Bees are not only flowers and honey, they are also wax, and wax is candles. “Only O.’s mother adds cinders to fresh wax, and so the candles turn out dark, so we only put them on weekdays, and on holidays we use store-bought ones,” complains I.’s mother. She asks me why I give tea without sugar. I drink: “It’s immediately obvious that you’ve recently entered the monastery. If you live longer, you’ll start eating sugar...” It’s strange, but this “prophecy” is memorable. What is so difficult about a monastery that you can’t live without sugar? Don't know…

But I know that here they don’t try to squeeze the impossible out of a person, they don’t “break” them with backbreaking work (and you often have to read “horror stories” about women’s cloisters). They explain a little embarrassedly: there is only enough greenery from their garden in the summer, but mother buys it for the winter - you can’t feed yourself with women’s labor.

Obediences in baryatin style

- Well, what kind of obedience do we have? - Mother O gives a “tour” of the monastery. - Mainly self-service. Kitchen, cleaning, a little gardening... Will you cut some green onions after dinner?

“What’s there to talk about, all I have to do is chop the onions,” I think, but when I see a bowl full of lush greens, I understand that I’ll stay in the kitchen for an hour and a half or two.

Picking strawberries in the garden is a real pleasure: even slightly spoiled berries are not suitable for the table, they can be sent straight to your mouth. Strawberries flavored with conversation.

“I had a very good French teacher,” says E.’s mother. “I already thought that I would speak like the French themselves.” But she didn’t have time - she went to the monastery.
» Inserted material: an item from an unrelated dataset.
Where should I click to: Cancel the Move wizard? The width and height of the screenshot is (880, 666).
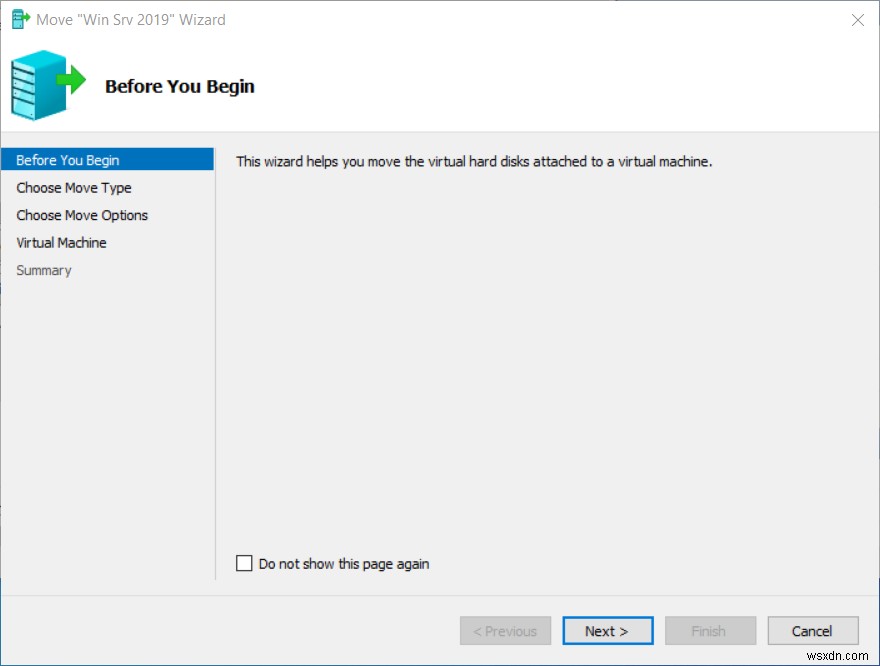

Specific care in Baryatino is about cats. Feeding 64 little animals (they throw them up!) every day is a special obedience, and more than once I watched A.’s mother walk across the yard with a large saucepan, and a meowing crowd ran after her. I’ll also share my discovery: fish giblets and fins from the kitchen go not to cats, but to chickens...

A week in the monastery will also enrich you with some new skills. For example, how to cut a fish called catfish? Now I can do it. True, they say I was lucky - I got a carcass weighing only five kilograms. At least somehow it was possible to move her. And they can be much larger.

Literary acquisition

- Not talking about Dickens again! - exclaims A.’s mother, tripping over a kitten named Dickens, and everyone who is working in the kitchen at this time understands that this is a game with a quote from Kharms. It seems that reading is one of the most important obediences here. The day after the fire, the abbess bought clothes, shoes, dishes, basins and... several volumes of poetry to console the sisters.

And the monastery website, where new articles and photographs appear regularly, amazes with the liveliness of the language and subtle taste. Here we talk about history and plans for the future, about everyday life and Orthodox holidays, about unbookish consolations from the Lord... For example, one night a stork, a disheveled winged pilgrim, spent the night on the cross of the temple, and I saw it not only on the website.

Don't know; Perhaps the combination of a good education with the unsurpassed poetry (and true poetry is devoid of sweetness) of the surrounding landscapes gives the effect of a “sabbatical”? A week at the monastery means, for example, seven completely different sunsets.

Let me remind you that the service to the Lomovskaya Icon of the Mother of God was composed right here. It seems that hymnography is one of the highest areas of literature.